De facto American withdrawal means that NATO has effectively ceased to exist. Instead, we need bilateral non-aggression treaties with all other European countries including Russia and indeed Ukraine, with the United States, and with Canada. We need non-aggression treaties with the Shanghai Cooperation Organisation and with the Collective Security Treaty Organisation, and preferably also with each of their members bilaterally. There should be no foreign military bases on British soil. Military force should be used only ever in self-defence, and only ever with the approval of the House of Commons, the composition of which therefore needs to be changed dramatically.

Whatever happened to Josh Simons, the Minister for Digital ID who had tried to frame critical journalists, including Starmer’s Independent opponent at the last General Election, for crimes against the Official Secrets Act and the National Security Act?
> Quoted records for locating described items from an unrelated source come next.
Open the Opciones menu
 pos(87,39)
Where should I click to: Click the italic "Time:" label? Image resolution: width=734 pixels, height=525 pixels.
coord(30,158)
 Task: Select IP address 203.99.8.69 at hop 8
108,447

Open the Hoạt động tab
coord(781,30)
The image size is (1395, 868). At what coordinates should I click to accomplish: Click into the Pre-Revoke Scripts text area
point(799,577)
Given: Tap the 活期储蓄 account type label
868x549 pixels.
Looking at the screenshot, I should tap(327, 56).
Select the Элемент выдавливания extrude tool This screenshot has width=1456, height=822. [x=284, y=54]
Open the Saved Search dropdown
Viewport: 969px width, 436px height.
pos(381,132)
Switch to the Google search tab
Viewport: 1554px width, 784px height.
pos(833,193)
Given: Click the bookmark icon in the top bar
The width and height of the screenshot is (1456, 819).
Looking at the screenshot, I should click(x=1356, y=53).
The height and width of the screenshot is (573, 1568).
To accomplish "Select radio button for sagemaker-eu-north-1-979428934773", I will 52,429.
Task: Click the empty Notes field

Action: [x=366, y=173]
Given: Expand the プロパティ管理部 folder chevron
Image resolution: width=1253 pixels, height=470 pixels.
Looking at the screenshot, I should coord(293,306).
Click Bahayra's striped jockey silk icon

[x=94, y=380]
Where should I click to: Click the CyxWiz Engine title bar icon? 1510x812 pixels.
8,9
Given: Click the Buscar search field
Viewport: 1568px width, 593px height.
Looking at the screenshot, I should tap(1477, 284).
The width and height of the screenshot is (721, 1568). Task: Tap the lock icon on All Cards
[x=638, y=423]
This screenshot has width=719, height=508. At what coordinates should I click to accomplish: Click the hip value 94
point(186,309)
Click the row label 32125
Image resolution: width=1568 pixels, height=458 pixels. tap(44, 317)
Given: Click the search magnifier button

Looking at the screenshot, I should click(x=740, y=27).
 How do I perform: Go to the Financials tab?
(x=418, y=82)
Whatever happened to Simons’s close associate Joani Reid, the Lewisham councillor whom Peter Mandelson imposed as the Labour MP for East Kilbride and Strathaven, and who turned out to have been carrying on drunkenly with 50 per cent of the captains of Britain’s nuclear armed submarines while married to a man who had been arrested as an alleged Chinese spy three weeks after his firm had paid her £2,400? Well, we know the answer to that second question. In the face of very stiff competition, Reid has been recognised as the laziest member of the House of Commons, leaving her seat vacant in every sense except that she was still being paid. Even Sinn Féin abstentionists get more done.

Having disposed of such waste, BAE Systems should be renationalised as the monopoly supplier to our own Armed Forces, with a ban on all sale of arms abroad, and with a comprehensive programme of diversification in the spirit of the Lucas Plan. And since armed neutrality never included the nuclear weapons that were by definition purely offensive, then instead of Trident, an extra £70 billion should be given to each of the Royal Navy, the British Army, and the Royal Air Force. That would not entail depriving anything else of funding. As a sovereign state with its own free-floating, fiat currency, the United Kingdom has as much of that currency as it chooses to issue to itself, with the fiscal and monetary means to control inflation, means that therefore need to be under democratic political control in both cases.